Question

pls help...
for a projectile launched from ground at an angle theta with the vertical , the maximum height reached is
a. directly proportional to sin^2θ
b. directly proportional to cos^2θ

Answer 1

a

Answer 2

b.
If the projectile is launched with an angle theta with the horizontal then only the answer is a.
The formula to calculate height is:

h= {(u^2)(sin^2θ)}/2g ; where u= initial velocity, g=acceleration due to gravity, θ = angle of projectile with the horizontal.

Answer 3

a. directly proportional to sin^2θ

Answer 4

Lets see - if it was proportional to cos^2(theta) then a projectile launched vertically should have reached the least distance - which clearly is not true. Hence, sin^2(theta). It helps sometimes to put in 0 and 90 as the values of angles.

Answer 5

b,
becs, the vertical component of the velocity would be V cos(θ), and by applying the eq. of motion, v^2-u^2=2(a)(h) where, v=0, u= V cos(θ) &a=(-g), we find that the height, h is directly proportional to cos^2(theta).

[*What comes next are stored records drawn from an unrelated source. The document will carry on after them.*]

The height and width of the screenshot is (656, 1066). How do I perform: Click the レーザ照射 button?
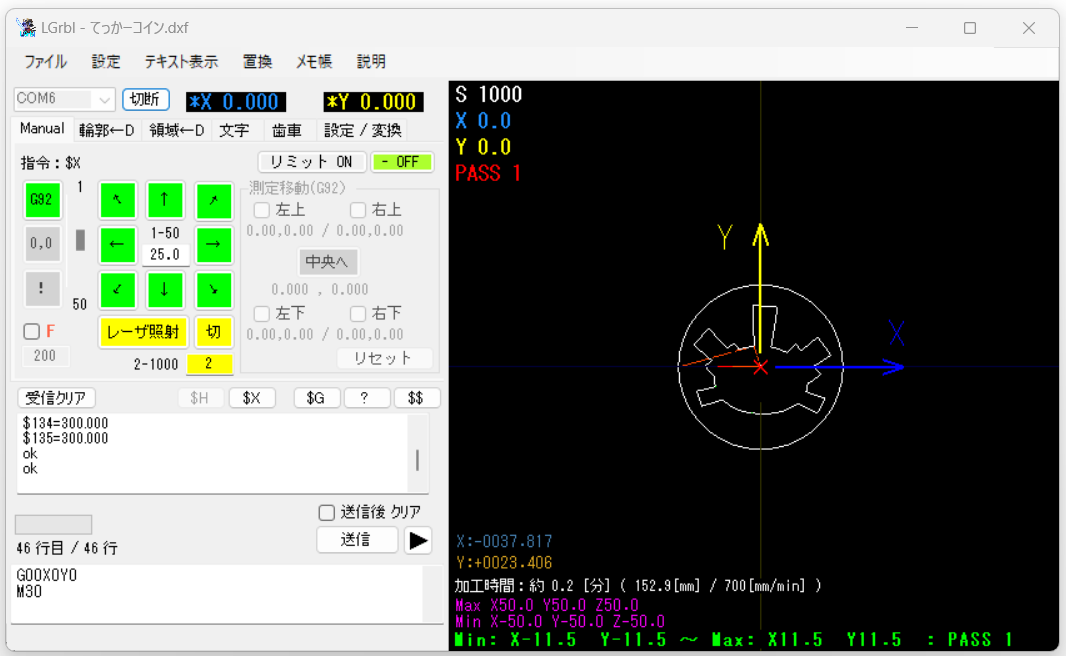tap(143, 332)
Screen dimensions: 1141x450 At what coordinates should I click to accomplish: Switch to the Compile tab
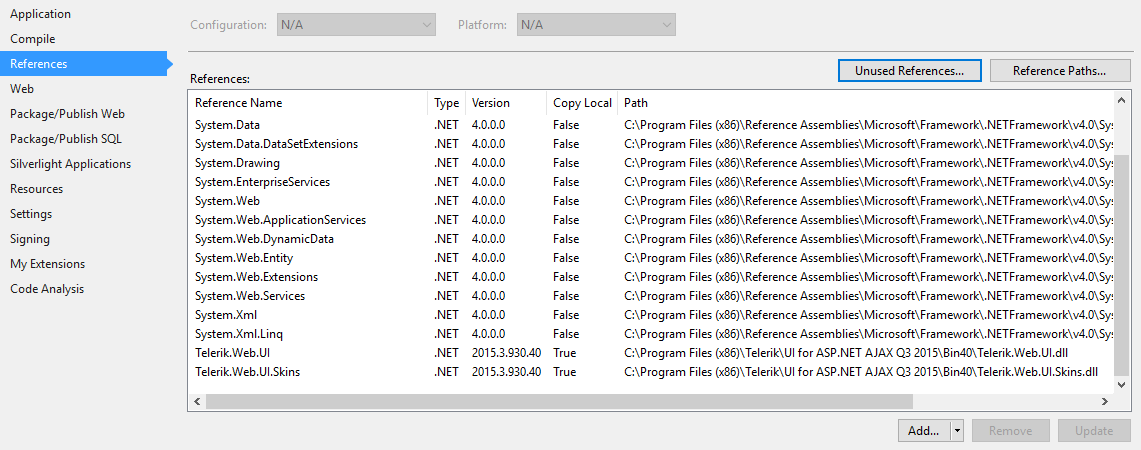click(x=33, y=39)
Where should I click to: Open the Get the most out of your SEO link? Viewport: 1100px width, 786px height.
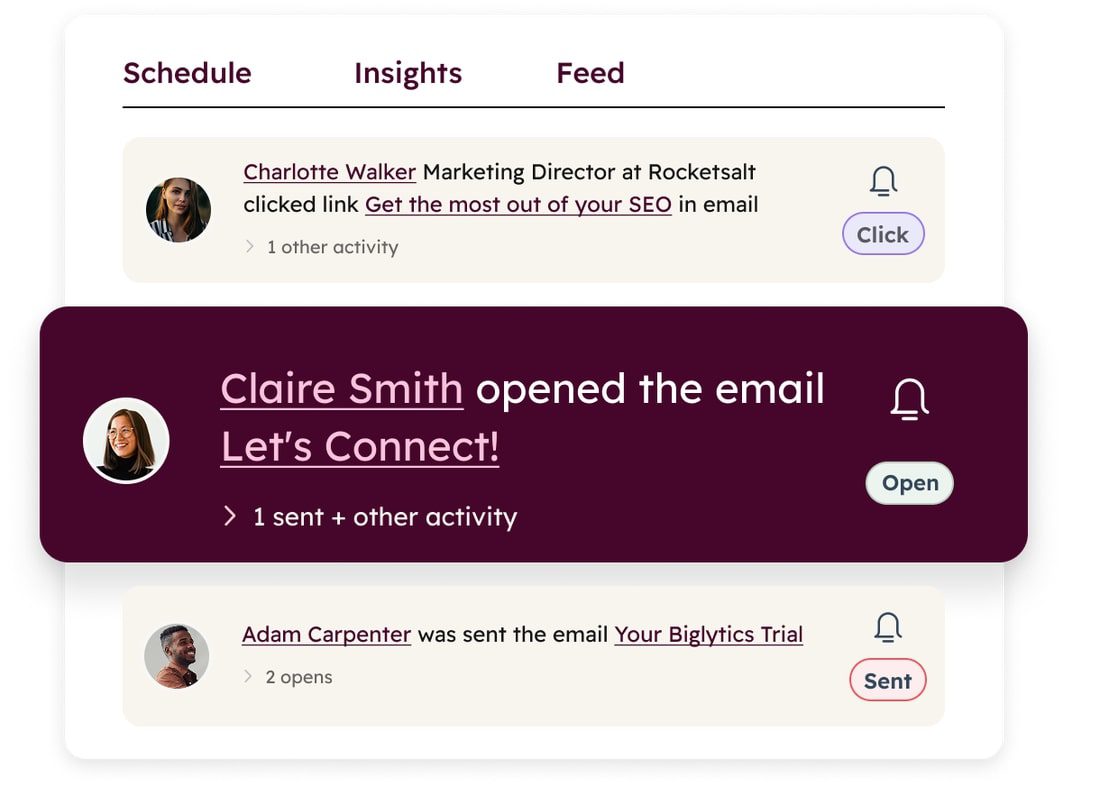tap(518, 204)
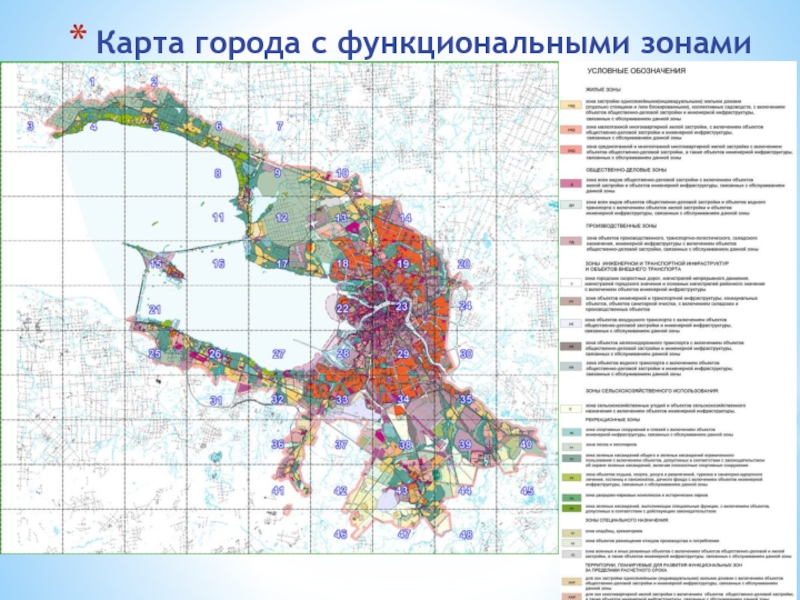Screen dimensions: 800x600
Task: Click the 'Производственные зоны' section heading
Action: 620,225
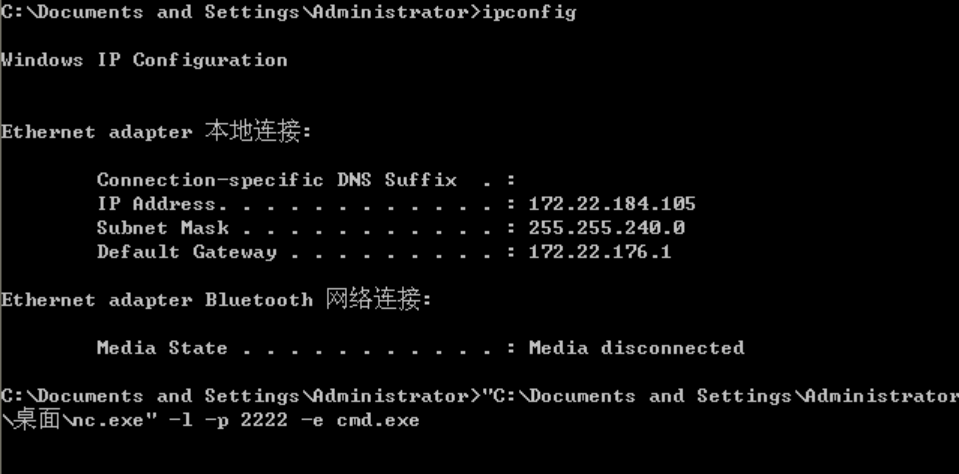Click the "Ethernet adapter Bluetooth 网络连接" header
959x474 pixels.
216,300
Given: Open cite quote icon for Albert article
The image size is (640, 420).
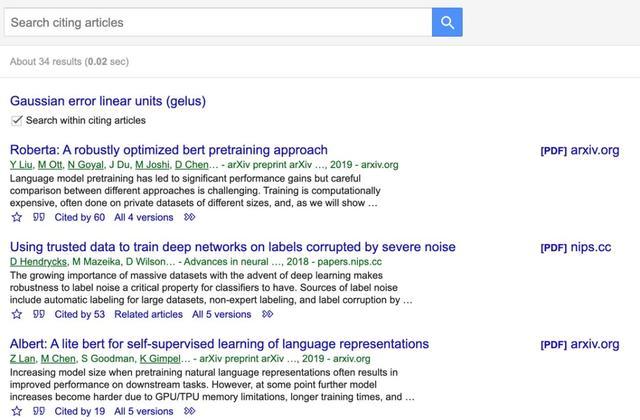Looking at the screenshot, I should (39, 411).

@ankurchiitd: Cos(0)=1 is the max. value for the cosine function, and when the projectile would be launched vertically, i.e. with 0 degree to the vertical, it would attain the max. height.

Answer 6

Note that incorrect answers are not considered abuse. If you see an incorrect answer, do as you did and simply correct it.

Answer 7

umm...guys tnx 4 ur help...but could some1 pls tell me the exact answer...its so confusing !!!

Answer 8

Several people posted the exact answer :)

Answer 9

which is it?? ....a? pls tell me!

Answer 10

Check out the answer that has two medals... Vs the ones that have none ;)

Answer 11

k ...got it...tnx a lot.. :)